(PROVIDED ENTRIES begins)

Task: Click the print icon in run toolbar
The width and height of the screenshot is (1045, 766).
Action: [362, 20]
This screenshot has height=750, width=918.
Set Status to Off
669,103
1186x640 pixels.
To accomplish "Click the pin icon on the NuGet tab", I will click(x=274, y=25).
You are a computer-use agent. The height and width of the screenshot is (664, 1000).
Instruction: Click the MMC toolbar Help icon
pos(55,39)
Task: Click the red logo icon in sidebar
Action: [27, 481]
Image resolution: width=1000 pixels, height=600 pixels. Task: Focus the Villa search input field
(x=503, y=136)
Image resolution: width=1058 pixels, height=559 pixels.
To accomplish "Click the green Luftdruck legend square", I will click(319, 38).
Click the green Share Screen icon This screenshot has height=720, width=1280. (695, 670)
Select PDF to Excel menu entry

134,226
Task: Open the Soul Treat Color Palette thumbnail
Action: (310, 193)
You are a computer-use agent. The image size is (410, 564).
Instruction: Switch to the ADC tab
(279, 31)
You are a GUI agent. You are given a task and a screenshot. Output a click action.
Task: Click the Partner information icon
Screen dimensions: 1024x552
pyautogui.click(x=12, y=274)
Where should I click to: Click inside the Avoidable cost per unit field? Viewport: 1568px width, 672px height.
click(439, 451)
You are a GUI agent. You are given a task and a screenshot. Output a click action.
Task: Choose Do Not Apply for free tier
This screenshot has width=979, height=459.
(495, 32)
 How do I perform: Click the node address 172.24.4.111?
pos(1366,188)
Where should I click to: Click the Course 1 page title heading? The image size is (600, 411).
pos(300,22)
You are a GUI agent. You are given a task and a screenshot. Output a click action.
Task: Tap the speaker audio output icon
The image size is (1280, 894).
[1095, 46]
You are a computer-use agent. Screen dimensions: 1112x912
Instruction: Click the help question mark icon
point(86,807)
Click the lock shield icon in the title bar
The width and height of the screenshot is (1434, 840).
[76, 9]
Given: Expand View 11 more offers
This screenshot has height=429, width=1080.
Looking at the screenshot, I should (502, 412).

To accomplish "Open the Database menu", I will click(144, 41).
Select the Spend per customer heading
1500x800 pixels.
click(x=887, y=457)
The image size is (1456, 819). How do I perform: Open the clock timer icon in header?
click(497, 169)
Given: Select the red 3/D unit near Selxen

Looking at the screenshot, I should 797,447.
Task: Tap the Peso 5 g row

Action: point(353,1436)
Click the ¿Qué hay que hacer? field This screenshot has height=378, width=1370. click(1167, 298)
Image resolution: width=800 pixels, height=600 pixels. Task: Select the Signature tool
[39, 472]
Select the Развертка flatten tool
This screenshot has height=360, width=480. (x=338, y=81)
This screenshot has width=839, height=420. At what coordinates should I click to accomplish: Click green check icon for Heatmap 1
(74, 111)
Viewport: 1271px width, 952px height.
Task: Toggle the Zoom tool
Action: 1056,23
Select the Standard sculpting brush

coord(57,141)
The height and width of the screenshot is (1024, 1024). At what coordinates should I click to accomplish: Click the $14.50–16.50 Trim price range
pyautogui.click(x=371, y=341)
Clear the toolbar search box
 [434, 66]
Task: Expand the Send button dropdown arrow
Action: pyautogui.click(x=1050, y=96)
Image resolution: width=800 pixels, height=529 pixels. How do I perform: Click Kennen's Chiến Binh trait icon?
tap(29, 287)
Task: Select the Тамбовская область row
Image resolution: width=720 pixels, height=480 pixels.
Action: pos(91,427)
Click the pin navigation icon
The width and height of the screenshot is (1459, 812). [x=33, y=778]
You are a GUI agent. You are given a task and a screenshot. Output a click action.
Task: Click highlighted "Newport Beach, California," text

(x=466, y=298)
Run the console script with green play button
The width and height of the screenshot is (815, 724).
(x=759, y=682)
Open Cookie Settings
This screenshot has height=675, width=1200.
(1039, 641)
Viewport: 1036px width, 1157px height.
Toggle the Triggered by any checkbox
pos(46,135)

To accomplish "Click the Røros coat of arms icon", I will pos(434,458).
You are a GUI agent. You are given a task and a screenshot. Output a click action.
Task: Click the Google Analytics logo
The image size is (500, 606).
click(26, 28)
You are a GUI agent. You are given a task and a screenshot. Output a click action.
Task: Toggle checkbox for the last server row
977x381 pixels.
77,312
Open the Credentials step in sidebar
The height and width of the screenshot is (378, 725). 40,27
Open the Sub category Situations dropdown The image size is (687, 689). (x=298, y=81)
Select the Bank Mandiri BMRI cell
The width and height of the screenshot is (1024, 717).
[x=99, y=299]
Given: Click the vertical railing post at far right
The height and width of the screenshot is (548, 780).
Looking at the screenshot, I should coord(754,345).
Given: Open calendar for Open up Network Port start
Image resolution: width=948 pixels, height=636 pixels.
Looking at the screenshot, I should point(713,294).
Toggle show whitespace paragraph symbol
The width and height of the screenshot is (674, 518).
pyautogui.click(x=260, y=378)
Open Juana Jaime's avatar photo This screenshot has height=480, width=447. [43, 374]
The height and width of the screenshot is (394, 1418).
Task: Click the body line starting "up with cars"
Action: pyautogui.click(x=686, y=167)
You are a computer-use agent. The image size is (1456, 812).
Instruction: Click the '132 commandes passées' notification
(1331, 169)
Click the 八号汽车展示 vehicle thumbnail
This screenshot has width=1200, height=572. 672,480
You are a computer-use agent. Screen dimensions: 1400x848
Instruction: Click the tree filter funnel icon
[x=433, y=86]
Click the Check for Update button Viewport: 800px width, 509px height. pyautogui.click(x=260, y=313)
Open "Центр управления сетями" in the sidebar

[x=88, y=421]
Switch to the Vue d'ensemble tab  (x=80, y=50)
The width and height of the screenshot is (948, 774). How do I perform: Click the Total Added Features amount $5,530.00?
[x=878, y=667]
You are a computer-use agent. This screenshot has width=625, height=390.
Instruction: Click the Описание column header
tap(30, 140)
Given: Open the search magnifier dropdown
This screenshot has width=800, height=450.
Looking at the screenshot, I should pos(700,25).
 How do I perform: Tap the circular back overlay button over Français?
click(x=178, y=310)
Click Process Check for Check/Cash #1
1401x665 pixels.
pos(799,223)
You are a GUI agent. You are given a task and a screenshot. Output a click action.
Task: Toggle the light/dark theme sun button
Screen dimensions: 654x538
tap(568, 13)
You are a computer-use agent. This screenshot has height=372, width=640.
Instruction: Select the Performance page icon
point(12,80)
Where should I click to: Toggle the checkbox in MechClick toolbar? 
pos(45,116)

(PROVIDED ENTRIES ends)

The entries need to be set down again in full, with no word changed.

* ANSWER BOX:
Task: Click the print icon in run toolbar
The width and height of the screenshot is (1045, 766).
Action: [362, 20]
This screenshot has height=750, width=918.
Set Status to Off
669,103
1186x640 pixels.
To accomplish "Click the pin icon on the NuGet tab", I will click(x=274, y=25).
You are a computer-use agent. The height and width of the screenshot is (664, 1000).
Instruction: Click the MMC toolbar Help icon
pos(55,39)
Task: Click the red logo icon in sidebar
Action: [27, 481]
Image resolution: width=1000 pixels, height=600 pixels. Task: Focus the Villa search input field
(x=503, y=136)
Image resolution: width=1058 pixels, height=559 pixels.
To accomplish "Click the green Luftdruck legend square", I will click(319, 38).
Click the green Share Screen icon This screenshot has height=720, width=1280. (695, 670)
Select PDF to Excel menu entry

134,226
Task: Open the Soul Treat Color Palette thumbnail
Action: (310, 193)
You are a computer-use agent. The image size is (410, 564).
Instruction: Switch to the ADC tab
(279, 31)
You are a GUI agent. You are given a task and a screenshot. Output a click action.
Task: Click the Partner information icon
Screen dimensions: 1024x552
pyautogui.click(x=12, y=274)
Where should I click to: Click inside the Avoidable cost per unit field? Viewport: 1568px width, 672px height.
click(439, 451)
You are a GUI agent. You are given a task and a screenshot. Output a click action.
Task: Choose Do Not Apply for free tier
This screenshot has width=979, height=459.
(495, 32)
 How do I perform: Click the node address 172.24.4.111?
pos(1366,188)
Where should I click to: Click the Course 1 page title heading? The image size is (600, 411).
pos(300,22)
You are a GUI agent. You are given a task and a screenshot. Output a click action.
Task: Tap the speaker audio output icon
The image size is (1280, 894).
[1095, 46]
You are a computer-use agent. Screen dimensions: 1112x912
Instruction: Click the help question mark icon
point(86,807)
Click the lock shield icon in the title bar
The width and height of the screenshot is (1434, 840).
[76, 9]
Given: Expand View 11 more offers
This screenshot has height=429, width=1080.
Looking at the screenshot, I should (502, 412).

To accomplish "Open the Database menu", I will click(144, 41).
Select the Spend per customer heading
1500x800 pixels.
click(x=887, y=457)
The image size is (1456, 819). How do I perform: Open the clock timer icon in header?
click(497, 169)
Given: Select the red 3/D unit near Selxen

Looking at the screenshot, I should 797,447.
Task: Tap the Peso 5 g row

Action: point(353,1436)
Click the ¿Qué hay que hacer? field This screenshot has height=378, width=1370. click(1167, 298)
Image resolution: width=800 pixels, height=600 pixels. Task: Select the Signature tool
[39, 472]
Select the Развертка flatten tool
This screenshot has height=360, width=480. (x=338, y=81)
This screenshot has width=839, height=420. At what coordinates should I click to accomplish: Click green check icon for Heatmap 1
(74, 111)
Viewport: 1271px width, 952px height.
Task: Toggle the Zoom tool
Action: 1056,23
Select the Standard sculpting brush

coord(57,141)
The height and width of the screenshot is (1024, 1024). At what coordinates should I click to accomplish: Click the $14.50–16.50 Trim price range
pyautogui.click(x=371, y=341)
Clear the toolbar search box
 [434, 66]
Task: Expand the Send button dropdown arrow
Action: pyautogui.click(x=1050, y=96)
Image resolution: width=800 pixels, height=529 pixels. How do I perform: Click Kennen's Chiến Binh trait icon?
tap(29, 287)
Task: Select the Тамбовская область row
Image resolution: width=720 pixels, height=480 pixels.
Action: pos(91,427)
Click the pin navigation icon
The width and height of the screenshot is (1459, 812). [x=33, y=778]
You are a GUI agent. You are given a task and a screenshot. Output a click action.
Task: Click highlighted "Newport Beach, California," text

(x=466, y=298)
Run the console script with green play button
The width and height of the screenshot is (815, 724).
(x=759, y=682)
Open Cookie Settings
This screenshot has height=675, width=1200.
(1039, 641)
Viewport: 1036px width, 1157px height.
Toggle the Triggered by any checkbox
pos(46,135)

To accomplish "Click the Røros coat of arms icon", I will pos(434,458).
You are a GUI agent. You are given a task and a screenshot. Output a click action.
Task: Click the Google Analytics logo
The image size is (500, 606).
click(26, 28)
You are a GUI agent. You are given a task and a screenshot. Output a click action.
Task: Toggle checkbox for the last server row
977x381 pixels.
77,312
Open the Credentials step in sidebar
The height and width of the screenshot is (378, 725). 40,27
Open the Sub category Situations dropdown The image size is (687, 689). (x=298, y=81)
Select the Bank Mandiri BMRI cell
The width and height of the screenshot is (1024, 717).
[x=99, y=299]
Given: Click the vertical railing post at far right
The height and width of the screenshot is (548, 780).
Looking at the screenshot, I should coord(754,345).
Given: Open calendar for Open up Network Port start
Image resolution: width=948 pixels, height=636 pixels.
Looking at the screenshot, I should point(713,294).
Toggle show whitespace paragraph symbol
The width and height of the screenshot is (674, 518).
pyautogui.click(x=260, y=378)
Open Juana Jaime's avatar photo This screenshot has height=480, width=447. [43, 374]
The height and width of the screenshot is (394, 1418).
Task: Click the body line starting "up with cars"
Action: pyautogui.click(x=686, y=167)
You are a computer-use agent. The image size is (1456, 812).
Instruction: Click the '132 commandes passées' notification
(1331, 169)
Click the 八号汽车展示 vehicle thumbnail
This screenshot has width=1200, height=572. 672,480
You are a computer-use agent. Screen dimensions: 1400x848
Instruction: Click the tree filter funnel icon
[x=433, y=86]
Click the Check for Update button Viewport: 800px width, 509px height. pyautogui.click(x=260, y=313)
Open "Центр управления сетями" in the sidebar

[x=88, y=421]
Switch to the Vue d'ensemble tab  (x=80, y=50)
The width and height of the screenshot is (948, 774). How do I perform: Click the Total Added Features amount $5,530.00?
[x=878, y=667]
You are a computer-use agent. This screenshot has width=625, height=390.
Instruction: Click the Описание column header
tap(30, 140)
Given: Open the search magnifier dropdown
This screenshot has width=800, height=450.
Looking at the screenshot, I should pos(700,25).
 How do I perform: Tap the circular back overlay button over Français?
click(x=178, y=310)
Click Process Check for Check/Cash #1
1401x665 pixels.
pos(799,223)
You are a GUI agent. You are given a task and a screenshot. Output a click action.
Task: Toggle the light/dark theme sun button
Screen dimensions: 654x538
tap(568, 13)
You are a computer-use agent. This screenshot has height=372, width=640.
Instruction: Select the Performance page icon
point(12,80)
Where should I click to: Toggle the checkbox in MechClick toolbar? 
pos(45,116)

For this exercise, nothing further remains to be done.